AU$700,000 ($474,670) per day in potential penalties facing Twitter if it doesn’t clean up harmful online content. Australia’s online safety regulator has issued a legal notice to the Elon Musk-owned social network who have 28 days to respond.

$1.2 million penalty for crypto-exchange bitFlyer for failing to comply with NYDFS’ cyber security regulations. The New York Department of Financial Services (“DFS”) cited multiple deficiencies at bitFlyer, observed during examinations in 2018 and 2020, including failures to conduct a risk assessment, maintain an effective cyber program, or implement a written security policy.

More newsy bits

• AlphV/BlackCat: AlphV/BlackCat ransomware group has published data from a law firm that has represented Australia’s National Disability Insurance Agency. Over 3TB of data was stolen from lawyers HWL Ebsworth, with 1.1TB already posted online. The same cybercriminals also broke into community site Reddit in February and are threatening to leak the 80GB of stolen data if Reddit doesn’t back down from controversial API pricing changes. The same gang is also threatening to release photographs of plastic surgery patients it stole in a ransomware operation against Beverly Hills Plastic Surgery.

• Food giant Mondelez has warned 51,000 past and present employees that their personal information has been breached. Law firm Bryan Cave Leighton Paisner detected unusual activity on their systems back in February and, four months on, has only just given Mondelez the information needed to determine which employees were affected.

• A ransomware gang has also emailed staff and students at the University of Manchester threatening to release their personal information as the criminals try to increase pressure on university management to pay their ransom demands.

• Attackers who have gained access to a Windows system can use Cisco’s Secure Client VPN software (formerly AnyConnect) to escalate privileges to SYSTEM.

• Fortinet has fixed yet another remote code execution vulnerability, this time in its FortiNAC zero-trust solution.

• A vulnerability in Microsoft Teams allows you to tamper with the metadata on a message to make it appear as if it came from an internal source, bypassing restrictions and protections.

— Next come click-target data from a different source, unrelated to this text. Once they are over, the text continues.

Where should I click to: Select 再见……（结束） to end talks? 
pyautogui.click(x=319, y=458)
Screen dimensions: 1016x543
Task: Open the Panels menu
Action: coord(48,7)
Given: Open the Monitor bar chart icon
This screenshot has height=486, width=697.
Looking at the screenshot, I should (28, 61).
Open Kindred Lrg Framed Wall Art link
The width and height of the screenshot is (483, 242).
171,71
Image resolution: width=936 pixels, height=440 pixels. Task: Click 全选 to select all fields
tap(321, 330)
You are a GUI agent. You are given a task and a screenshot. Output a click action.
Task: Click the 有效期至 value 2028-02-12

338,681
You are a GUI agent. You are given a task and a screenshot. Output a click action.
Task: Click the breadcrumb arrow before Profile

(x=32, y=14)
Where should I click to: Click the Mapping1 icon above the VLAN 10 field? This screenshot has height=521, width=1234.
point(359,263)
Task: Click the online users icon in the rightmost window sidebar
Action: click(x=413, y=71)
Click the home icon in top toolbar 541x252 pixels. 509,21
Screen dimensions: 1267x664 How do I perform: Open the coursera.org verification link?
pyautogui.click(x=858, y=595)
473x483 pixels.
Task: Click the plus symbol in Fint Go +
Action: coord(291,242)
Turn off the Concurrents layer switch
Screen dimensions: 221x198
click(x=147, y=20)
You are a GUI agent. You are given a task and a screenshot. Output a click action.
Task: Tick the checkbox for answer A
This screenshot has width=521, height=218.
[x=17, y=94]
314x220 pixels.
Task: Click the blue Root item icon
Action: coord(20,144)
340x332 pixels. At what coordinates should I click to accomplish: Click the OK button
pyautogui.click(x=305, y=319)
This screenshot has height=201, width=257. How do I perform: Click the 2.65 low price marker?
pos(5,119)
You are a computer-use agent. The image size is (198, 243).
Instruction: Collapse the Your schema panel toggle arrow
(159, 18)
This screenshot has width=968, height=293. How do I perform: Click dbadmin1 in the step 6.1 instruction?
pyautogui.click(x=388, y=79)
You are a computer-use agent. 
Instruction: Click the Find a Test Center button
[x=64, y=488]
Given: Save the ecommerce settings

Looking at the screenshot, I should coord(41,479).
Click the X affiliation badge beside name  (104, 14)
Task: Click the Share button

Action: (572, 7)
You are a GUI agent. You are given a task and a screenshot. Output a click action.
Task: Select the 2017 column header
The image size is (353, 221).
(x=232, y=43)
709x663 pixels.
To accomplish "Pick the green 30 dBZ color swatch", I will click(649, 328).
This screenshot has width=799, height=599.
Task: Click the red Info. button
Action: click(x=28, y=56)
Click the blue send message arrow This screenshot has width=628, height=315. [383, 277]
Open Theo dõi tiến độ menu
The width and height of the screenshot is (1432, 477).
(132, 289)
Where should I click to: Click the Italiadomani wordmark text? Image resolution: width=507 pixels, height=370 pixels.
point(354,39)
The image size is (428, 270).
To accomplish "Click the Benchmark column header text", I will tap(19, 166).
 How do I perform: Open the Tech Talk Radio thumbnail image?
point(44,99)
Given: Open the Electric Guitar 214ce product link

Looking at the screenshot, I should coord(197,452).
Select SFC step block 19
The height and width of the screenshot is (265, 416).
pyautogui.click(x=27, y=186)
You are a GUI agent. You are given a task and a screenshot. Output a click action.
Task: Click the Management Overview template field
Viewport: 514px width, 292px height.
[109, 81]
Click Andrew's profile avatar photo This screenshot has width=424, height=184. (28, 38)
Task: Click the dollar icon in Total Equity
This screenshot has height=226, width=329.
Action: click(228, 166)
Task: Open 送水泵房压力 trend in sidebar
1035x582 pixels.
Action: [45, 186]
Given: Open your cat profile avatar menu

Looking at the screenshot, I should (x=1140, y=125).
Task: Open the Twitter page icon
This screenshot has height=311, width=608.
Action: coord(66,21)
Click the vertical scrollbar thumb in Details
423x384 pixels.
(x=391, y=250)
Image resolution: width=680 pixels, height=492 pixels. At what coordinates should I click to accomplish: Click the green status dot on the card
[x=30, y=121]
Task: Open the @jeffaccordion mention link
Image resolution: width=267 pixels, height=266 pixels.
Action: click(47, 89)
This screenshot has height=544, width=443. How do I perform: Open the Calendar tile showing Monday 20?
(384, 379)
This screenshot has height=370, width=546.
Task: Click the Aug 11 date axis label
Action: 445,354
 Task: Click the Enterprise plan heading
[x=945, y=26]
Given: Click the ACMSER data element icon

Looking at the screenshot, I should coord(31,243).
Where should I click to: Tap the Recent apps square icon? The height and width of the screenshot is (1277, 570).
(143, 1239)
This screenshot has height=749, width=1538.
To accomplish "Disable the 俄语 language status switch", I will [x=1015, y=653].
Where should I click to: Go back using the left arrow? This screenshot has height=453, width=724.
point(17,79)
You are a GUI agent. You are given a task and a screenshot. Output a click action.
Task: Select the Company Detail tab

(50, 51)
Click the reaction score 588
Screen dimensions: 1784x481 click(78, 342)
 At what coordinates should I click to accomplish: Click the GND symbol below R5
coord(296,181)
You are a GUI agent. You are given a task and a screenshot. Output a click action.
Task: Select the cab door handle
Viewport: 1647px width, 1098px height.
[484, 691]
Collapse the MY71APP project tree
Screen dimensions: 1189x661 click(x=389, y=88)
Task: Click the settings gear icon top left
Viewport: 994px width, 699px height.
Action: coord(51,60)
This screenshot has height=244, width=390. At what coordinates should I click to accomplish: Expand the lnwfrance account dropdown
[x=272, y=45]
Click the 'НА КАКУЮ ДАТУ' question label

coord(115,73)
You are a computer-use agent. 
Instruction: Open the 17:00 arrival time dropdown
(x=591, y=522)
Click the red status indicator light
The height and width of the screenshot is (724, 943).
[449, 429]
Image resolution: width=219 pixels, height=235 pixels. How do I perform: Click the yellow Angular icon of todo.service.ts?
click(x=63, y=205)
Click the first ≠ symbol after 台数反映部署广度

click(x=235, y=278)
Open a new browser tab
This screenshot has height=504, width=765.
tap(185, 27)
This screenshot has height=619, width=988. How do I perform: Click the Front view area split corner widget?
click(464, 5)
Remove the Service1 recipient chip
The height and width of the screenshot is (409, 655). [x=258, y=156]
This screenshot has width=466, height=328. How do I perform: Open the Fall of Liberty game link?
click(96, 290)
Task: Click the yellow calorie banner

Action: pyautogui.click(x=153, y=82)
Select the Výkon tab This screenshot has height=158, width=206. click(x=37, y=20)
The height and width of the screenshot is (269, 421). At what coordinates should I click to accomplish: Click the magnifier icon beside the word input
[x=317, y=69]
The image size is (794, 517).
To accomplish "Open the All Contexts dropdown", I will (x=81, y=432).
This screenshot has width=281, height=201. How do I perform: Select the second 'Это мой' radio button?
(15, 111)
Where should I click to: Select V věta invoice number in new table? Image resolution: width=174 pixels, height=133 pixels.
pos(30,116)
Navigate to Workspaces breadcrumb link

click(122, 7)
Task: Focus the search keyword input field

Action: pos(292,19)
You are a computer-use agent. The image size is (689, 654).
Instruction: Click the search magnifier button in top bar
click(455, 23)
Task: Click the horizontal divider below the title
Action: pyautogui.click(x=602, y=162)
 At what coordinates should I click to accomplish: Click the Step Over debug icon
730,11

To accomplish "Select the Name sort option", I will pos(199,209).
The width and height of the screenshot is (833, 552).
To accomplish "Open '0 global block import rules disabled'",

• North Korean group APT37 is deploying a new info-stealer malware that can record audio from victim’s microphones.

• A variant of the Mirai botnet is targeting 22 vulnerabilities in seven brands of wireless routers. The malware automatically tries to compromise devices from D-Link, Arris, Zyxel, TP-Link, Tenda, Netgear, and MediaTek for use in distributed-denial-of-service (DDoS) attacks.

• Joseph O’Connor, aka PlugWalkJoe, has been sentenced to five years in prison after pleading guilty to four counts of computer intrusions, wire fraud and money laundering. O’Connor, a UK citizen, was behind the compromise of many high-profile Twitter accounts, which he used to peddle cryptocurrency scams (vol. 3, iss. 29) in July 2020, which he described as “stupid and pointless” in court.

• Australian prime minister Anthony Albanese is recommending citizens to “turn your phone off every night for five minutes” to thwart malicious apps. Rebooting your phone terminates background processes and can help with mobile malware, which may not ‘persist’ in the way that it might on computers. It comes as Australia has appointed air marshal Darren Goldie as the inaugural national cyber coordinator.

And finally

• An employee of ERP software vendor SAP found a missing hard disk from the company for sale on eBay. No checks were made on staff leaving the firm’s ‘secure’ data centre, and the disk was stolen from another building at their headquarters complex in Walldorf, Germany. The disk contained the personal records of 100 employees.